9 Responses to “1st post: surgery was on 3/25/2014”

  1. A little disappointed with myself. I was hoping I had more mobility. But I realized my tendon was really stiff. Could barely life my foot. The doctor told me to flex it upwards daily. I was hoping for more freedom when I got my boot on.

  2. There is not need to be disappointed. You are at where we all have been mentally and physically. This is normal. The trick is not to try for too much without knowing the affects. Listen to your doc and PT and use the resources here as a guide and ask questions if you are not sure. It is a long road to recovery and it is early days.

  3. Just a little disheartening. When she said can you flex your foot up for me and I can only move it a little I was disappointed. I saw the boot as a sign of freedom but doesn’t feel that way anymore. I’m still relying on the crutches to get around

  4. Joey - be patient! As I recall, you are just 4 weeks post-surgery. I was on a pretty fast protocol. 10 days in a splint, two weeks PWB in the Vacocast at 20′, then FWB for four weeks, first at 10′ and now at 0′, so I really was not FWB until the one month mark. Because you were NWB in a cast a bit longer, you will be a bit later. If allowed by your OS, just start putting a bit more weight on your injured leg each day, and you will be ditching the crutches before you know it. Once allowed, the transition for me from PWB to FWB went very fast - about two days. Once I forgot where my crutches were, I knew I hade made the leap! Get your scoop on the ATR timeline so you can track your progress - I found it to be very helpful.

  5. What Jeff said! :-)

  6. Joey

    We understand your being disheartened, disappointed, and all the other disses that you are probably contemplating - you have time on your hands and you spend it worrying.

    Really and truly, in a few weeks you’ll wonder where the time went - and let’s get realistic here, this is not some life-threatening condition, it’s not cancer, or a stroke, you don’t need chemo or anything like that.

    It’s a few weeks out of your life, relax, read, listen to some music, talk to friends, plan for your successful full recovery in a few months time.

  7. Thanks guys!! Love this site. Any of you guys tried wearing compression leggings to aid healing? It’s seems to be all the rage for athletes.

  8. Ya, socks or leggings/tubes, lots of people love them. Mostly to control swelling, but maybe also for a psychological boost. I didn’t ever love them as much as R,I, & E, but many do.

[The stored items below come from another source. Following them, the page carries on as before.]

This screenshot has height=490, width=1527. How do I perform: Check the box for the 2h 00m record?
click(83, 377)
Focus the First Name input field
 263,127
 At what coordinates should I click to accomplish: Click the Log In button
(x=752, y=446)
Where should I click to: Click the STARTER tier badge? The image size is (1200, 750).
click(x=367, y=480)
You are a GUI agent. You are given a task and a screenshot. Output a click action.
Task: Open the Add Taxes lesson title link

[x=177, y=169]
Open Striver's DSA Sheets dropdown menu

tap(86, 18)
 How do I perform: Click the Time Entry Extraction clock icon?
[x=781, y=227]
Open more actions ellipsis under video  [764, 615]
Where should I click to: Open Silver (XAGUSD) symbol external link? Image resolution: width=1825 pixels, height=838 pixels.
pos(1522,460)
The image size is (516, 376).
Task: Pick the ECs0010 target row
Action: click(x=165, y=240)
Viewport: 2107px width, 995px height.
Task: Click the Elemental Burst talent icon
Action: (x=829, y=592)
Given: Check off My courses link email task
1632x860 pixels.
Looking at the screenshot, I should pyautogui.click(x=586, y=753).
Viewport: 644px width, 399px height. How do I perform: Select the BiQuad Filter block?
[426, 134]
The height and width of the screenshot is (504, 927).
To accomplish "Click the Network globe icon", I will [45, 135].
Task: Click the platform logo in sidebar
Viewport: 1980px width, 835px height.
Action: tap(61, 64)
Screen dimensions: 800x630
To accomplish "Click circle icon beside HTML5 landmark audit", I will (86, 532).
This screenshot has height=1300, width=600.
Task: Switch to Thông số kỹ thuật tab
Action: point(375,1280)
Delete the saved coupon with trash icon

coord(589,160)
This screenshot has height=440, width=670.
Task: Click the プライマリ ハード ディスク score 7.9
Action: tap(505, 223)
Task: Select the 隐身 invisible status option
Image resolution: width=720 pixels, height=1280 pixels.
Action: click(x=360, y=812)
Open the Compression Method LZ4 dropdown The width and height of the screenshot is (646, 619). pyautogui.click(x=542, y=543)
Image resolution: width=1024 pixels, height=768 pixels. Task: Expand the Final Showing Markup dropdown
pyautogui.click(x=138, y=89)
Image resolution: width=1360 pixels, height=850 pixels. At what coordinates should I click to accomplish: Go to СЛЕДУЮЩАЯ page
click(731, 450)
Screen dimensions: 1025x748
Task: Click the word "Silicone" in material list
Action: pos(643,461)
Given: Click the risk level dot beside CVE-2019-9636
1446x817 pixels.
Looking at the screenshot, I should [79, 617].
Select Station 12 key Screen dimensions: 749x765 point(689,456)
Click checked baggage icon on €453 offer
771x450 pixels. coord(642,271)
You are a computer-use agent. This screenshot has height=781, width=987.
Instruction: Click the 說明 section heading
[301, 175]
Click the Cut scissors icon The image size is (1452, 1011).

  9. Joey - it may be good for you to start your own blog page as it looks llike we have hijacked someone else’s a bit. Sorry Greg. Haven’t heard how things are with you since the 4 week mark and I notice you are at 10 weeks. Hope all is good. Anyway Joey, the boot will soon give you some freedom to walk but it is there to do a job as well so for now you have to accept the restriction. At least you can take it off and wash the leg. You will see improvement but it may take a week to notice some things. Although my injury was years ago I still remember how it was. Now I am recovering from another tendon rupture and am sidelined again for some time. At least this one is in the arm but it is my dominant. The things I learned from my AT injury are helping me get through this one better but I also wish I was further along. The anit spam word this time is patience and that is what we all have really being saying to you. Diversion is also good. Find something else to keep your mind working on or start some upper body exercise.